Günün geri kalanını bir "mall" ve markete giderek değerlendirmek isteyen grubun büyükleri ile yollarımız yemekten sonra ayrıldı. Çünkü biz "gençler" gidip de AVM gezmek istemiyorduk. Onun yerine sokaklarda gezmeyi tercih ediyorduk.

Artık avucumuzun içi gibi öğrenmiştik bulunduğumuz bölgeyi. Via del Corsa'dan yürüyerek Panteon'a gittik.


Panteon'un bulunduğu meydan yine çok kalabalıktı. Yağmur kesilmiş, sokak müzisyenleri meydana çıkmıştı. Buranın da kendine has büyülü bir havası vardı.



Acelemiz yok, günün geri kalanı tamamen bizim. Keyfini çıkarmak lazım. Meydanda bulunan kafe-restroranlardan birine oturduk ve bu büyülü meydanın keyfini çıkardık.

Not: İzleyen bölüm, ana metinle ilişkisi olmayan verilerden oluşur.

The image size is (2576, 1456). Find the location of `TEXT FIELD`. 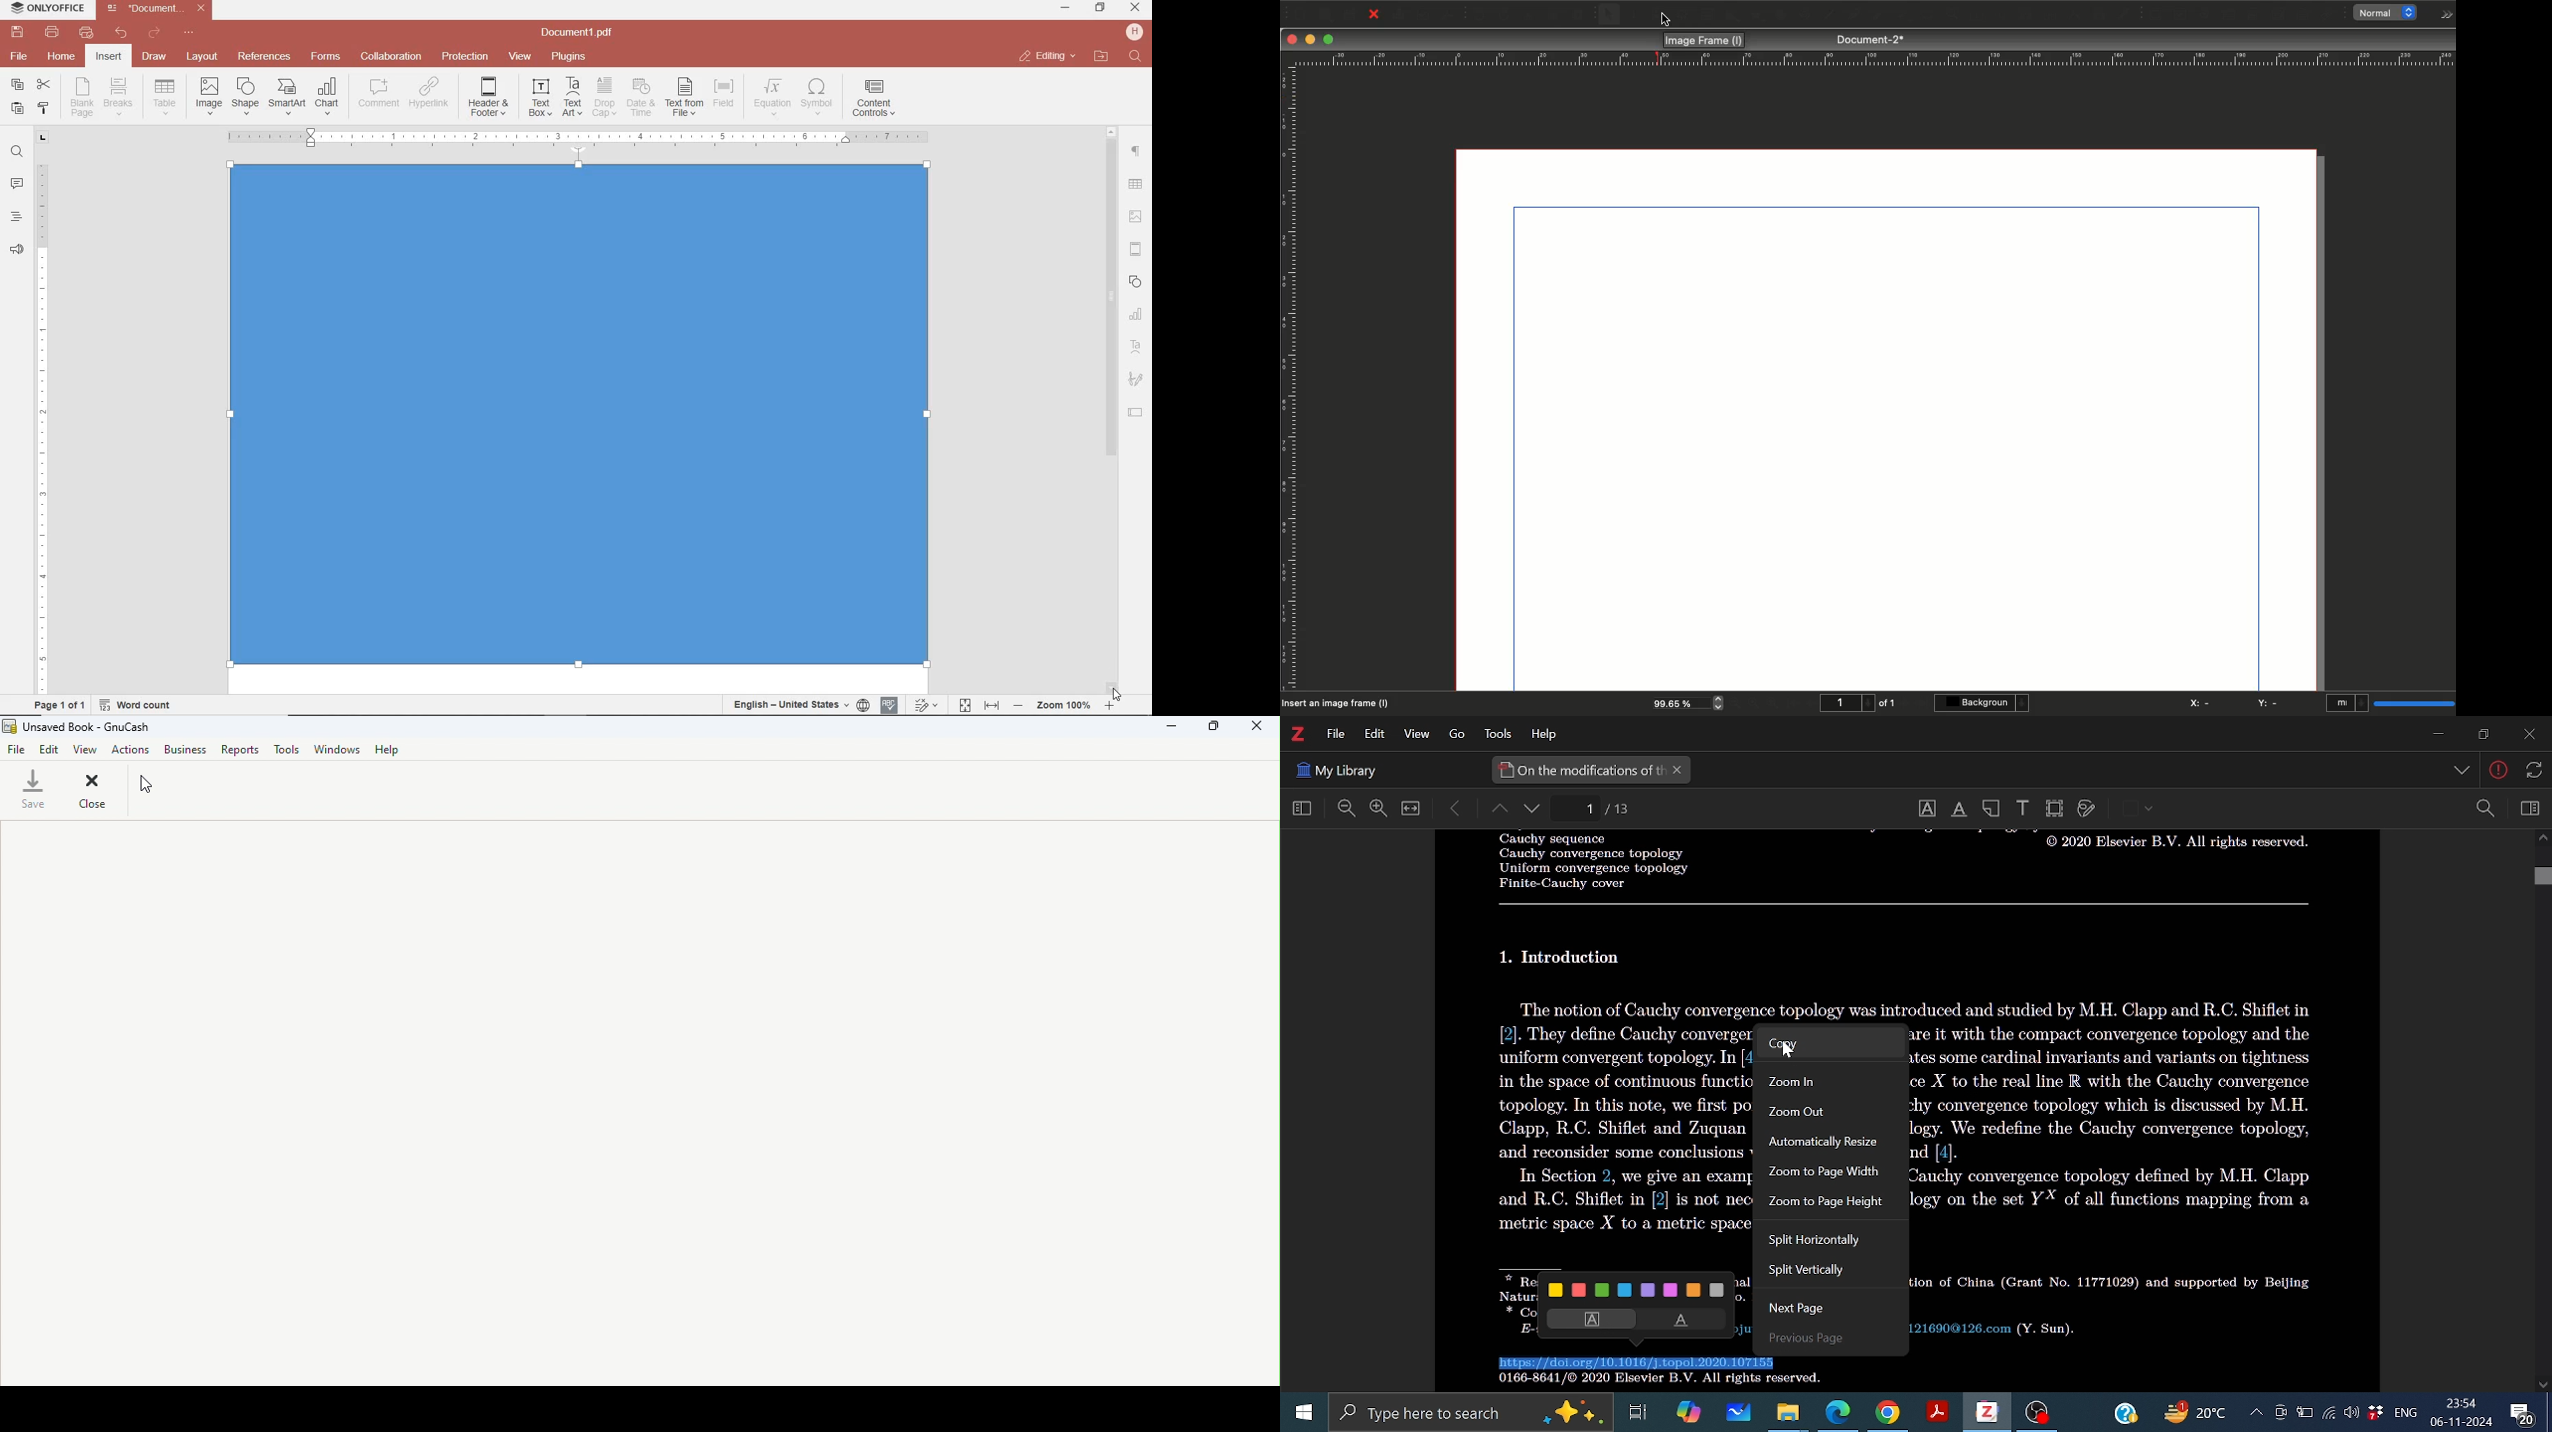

Ara ara yağmur atıştırsa da bu sokaklarda dolaşmamıza engel değildi. Günün her anını değerlendirmek istiyorduk. Zaten ara sokaklar birbirinden güzel :)) 






Ve işte bir gün önce yağmur yağarken sadece kahve almak için girdiğimiz Sant'Eustachio il Caffe :))) Bu sefer oturduk ve kahvelerimizi içtik. Yanında da çok güzel bir tartla beraber üstelik :)))


Akşam olmak üzereydi. Yine yoğun ve yorucu bir gün geçirmiştik. Yavaştan otele gidip ertesi gün için enerji toplamalıydık






Via del Corso'ya çıkıp Porta Pia'ya giden otobüse binip, otelimize döndük. 15133 adımla günü bitirmiştik.